EXERCISE TASKS:
1. According to the post below about the FBI agent's sentencing, what charge did Chase Bishop plead guilty to?
2. In the post below about the FBI agent's sentencing, why does the writer say a prison sentence and a stiff fine would have been better than the punishment Bishop received?

----- TEXT

The moment Special Agent Twinkle Toes negligently fired his dropped Glock |
That FBI agent who dropped his pistol by doing a backflip on the dance floor of a bar in Denver has been sentenced, and to say the judge let him dance away would be an understatement.
The Denver Post has the details:
The FBI agent charged with accidentally shooting a man after doing a backflip on the dance floor at a Denver bar last summer will avoid jail time after pleading guilty Friday to third-degree assault.
Under his deal with prosecutors, Chase Bishop, 30, immediately was sentenced to two years probation. He was also fined $1,200 and ordered to pay restitution to the victim. Denver District Judge Karen Brody cited Bishop’s lack of criminal history in her decision to accept the plea agreement.
Bishop had pleaded not guilty last month to a second-degree assault charge in connection with the June 2 incident.
“My whole goal in life is to care, protect and serve people,” Bishop told the judge on Friday. “I never expected the result of my actions to lead to something like this.”
That is a strangely garbled sentence. The wounding of the bystander was not something which the results of the agent's actions led to. His actions were to drop a pistol in a crowded public venue and then recklessly snatch it up off the floor, in the course of which he snagged the trigger. The result of his actions was to inflict a gunshot wound on a bystander. Those results led to today's remarkably light sentence.
Bishop, who was in Denver on FBI business when the incident occurred, will serve his probation in Georgia. Brody said she could be receptive to ending his probation after one year if Bishop complies with the terms.
“This is a tragic situation,” Brody said after she announced Bishop’s sentence. “It’s a lesson for everyone: How decisions, when you’re not being conscious of what you’re doing, decisions you make carelessly, with negligence, can turn into really serious consequences.
“I think in the future,” she said to Bishop, “you will never make that kind of mistake again.”
I'm not so sure about that. A prison sentence and a stiff fine would make a much bigger impression on Special Agent Bishop, I say, not to mention on any other law enforcement officers who carry while they drink and party. In fact, today's piddling one year probation and $1,600 fine from a judge who sounded apologetic about giving him even that much is more likely to embolden than to deter other negligent gun carriers.
Reddington spoke emotionally Friday about how that one June night at the bar changed his life. He lost his job at the Amazon warehouse. He has chronic pain in his leg. He doesn’t think he’ll ever be able to run again.
“I have done months of physical therapy,” he said. “I have sought counseling. However, being in public, especially seeing law enforcement with guns, makes me very uncomfortable.”
“I’ve done stupid things at bars to impress girls, too,” Reddington said.
Reddington said he didn’t believe Bishop deserved years in jail for what he did.
“The only thing I’m hoping for,” Reddington said, “Is that he doesn’t carry a gun for a long time.”
Mr. Reddington sounds very understanding. But I'll bet none of the stupid things he ever did to impress girls involved negligently shooting someone. Does he really think he got justice from Judge Brody for his chronic pain and loss of employment? I sure don't.

----------
----- INFORMATION PROVIDED

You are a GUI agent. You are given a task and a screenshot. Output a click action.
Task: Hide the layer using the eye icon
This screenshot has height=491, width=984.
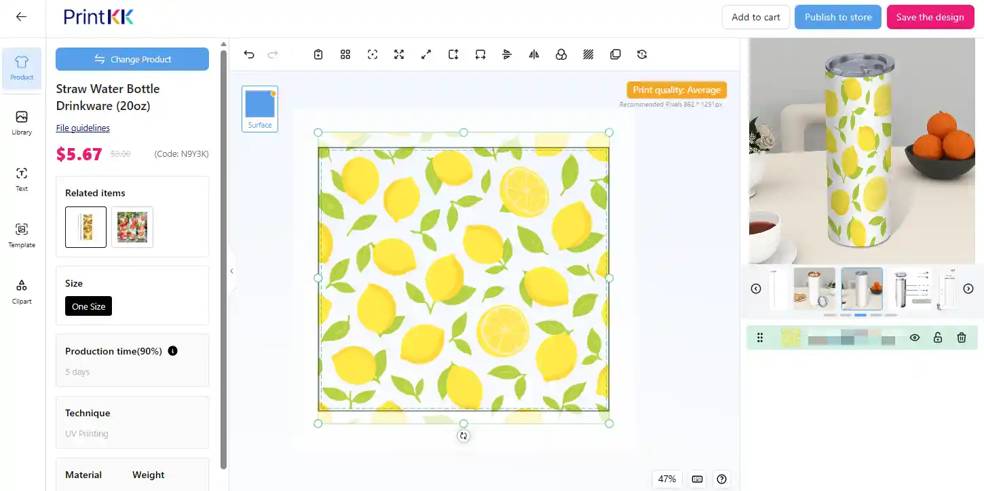pos(915,338)
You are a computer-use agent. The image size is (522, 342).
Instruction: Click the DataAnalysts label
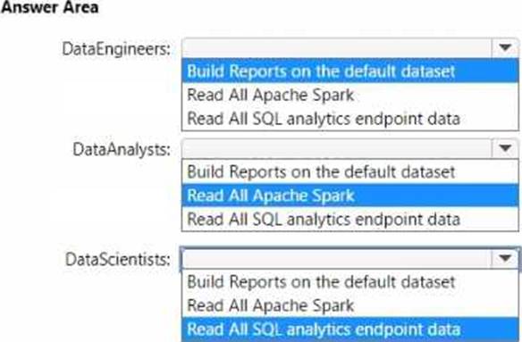tap(122, 149)
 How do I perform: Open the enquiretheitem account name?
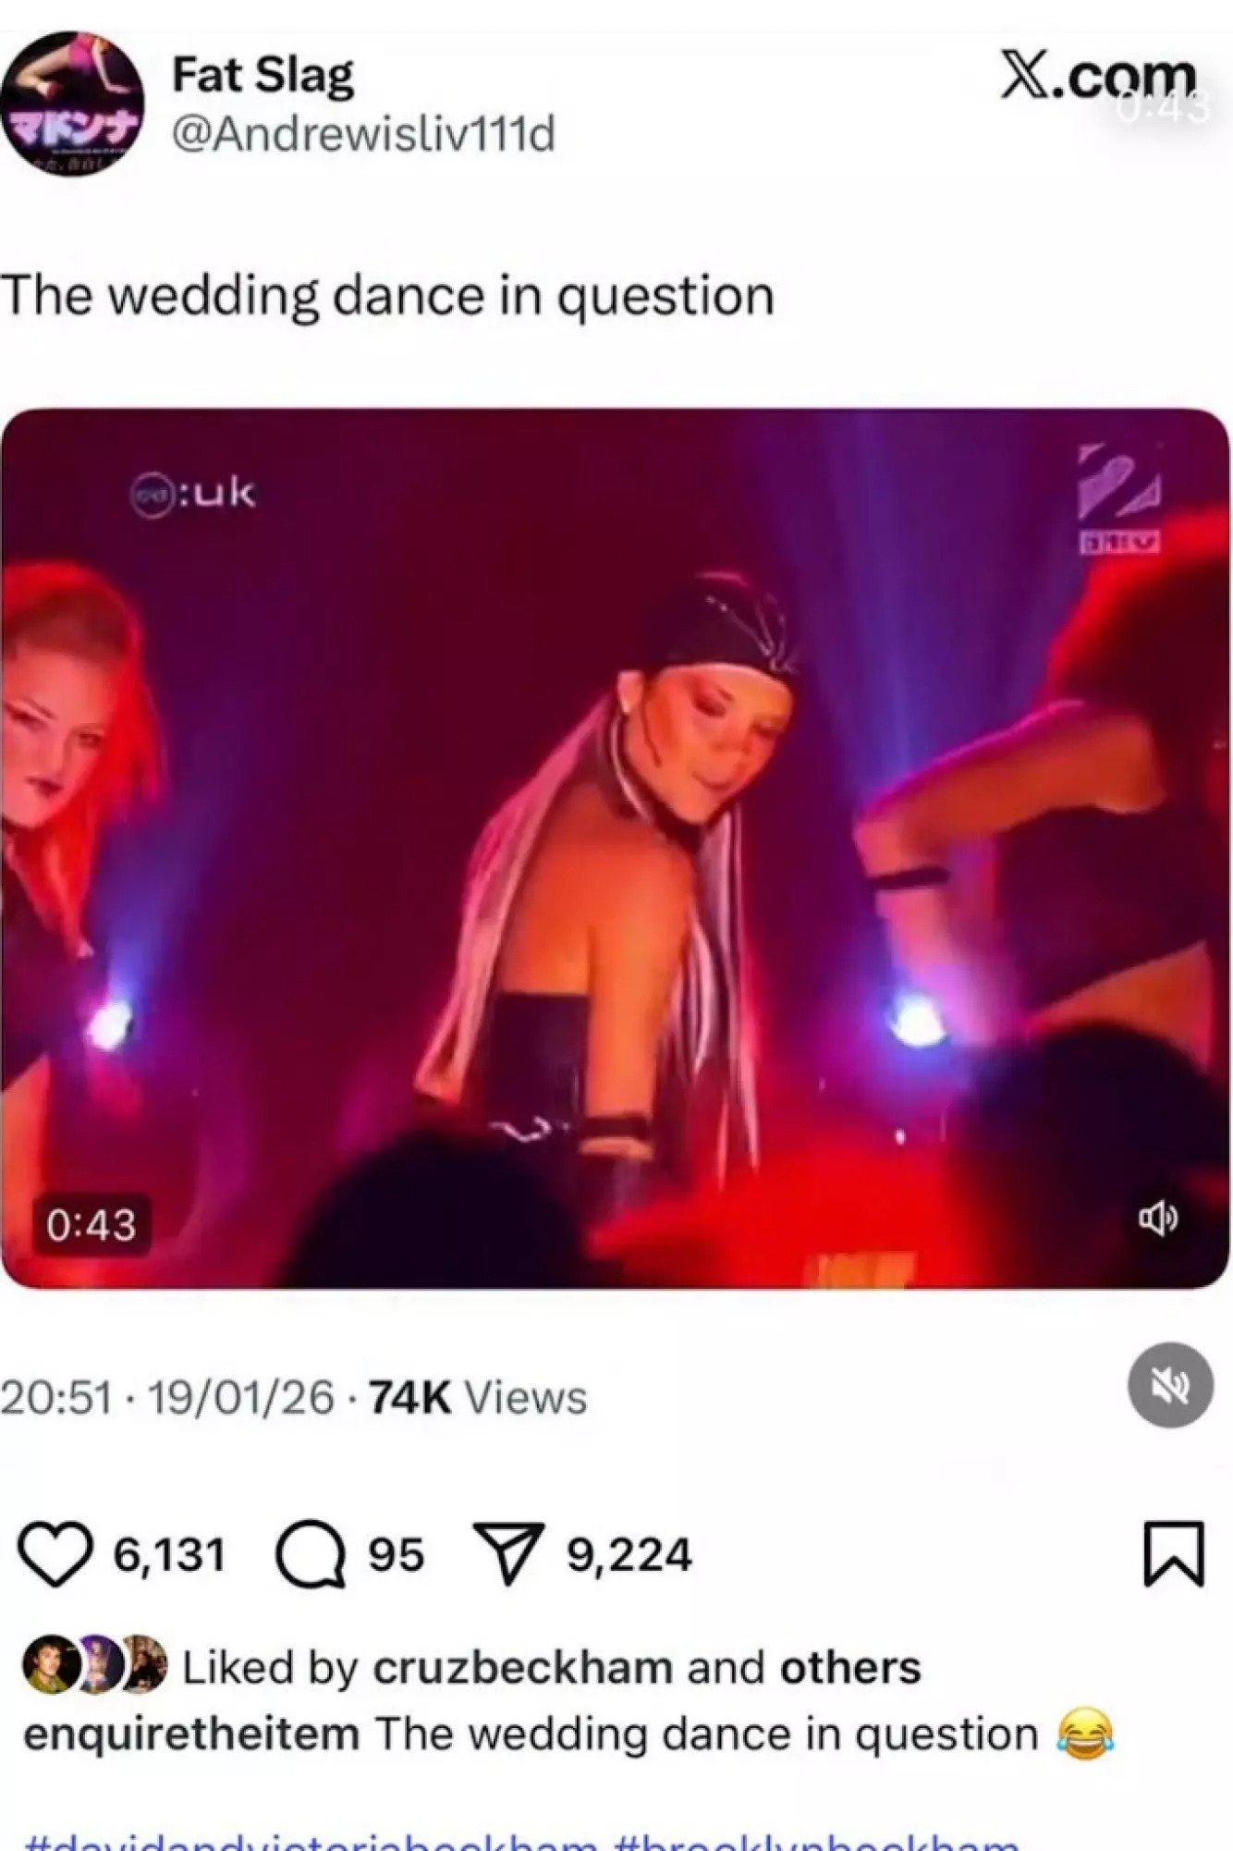(191, 1734)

----------

SOLUTIONS BELOW:
1. Third-degree assault.

2. The writer says a prison sentence and a stiff fine would make a much bigger impression on Bishop and on other law enforcement officers who carry while they drink and party. The writer argues that the light sentence, from a judge who sounded apologetic, is more likely to embolden other negligent gun carriers than to deter them.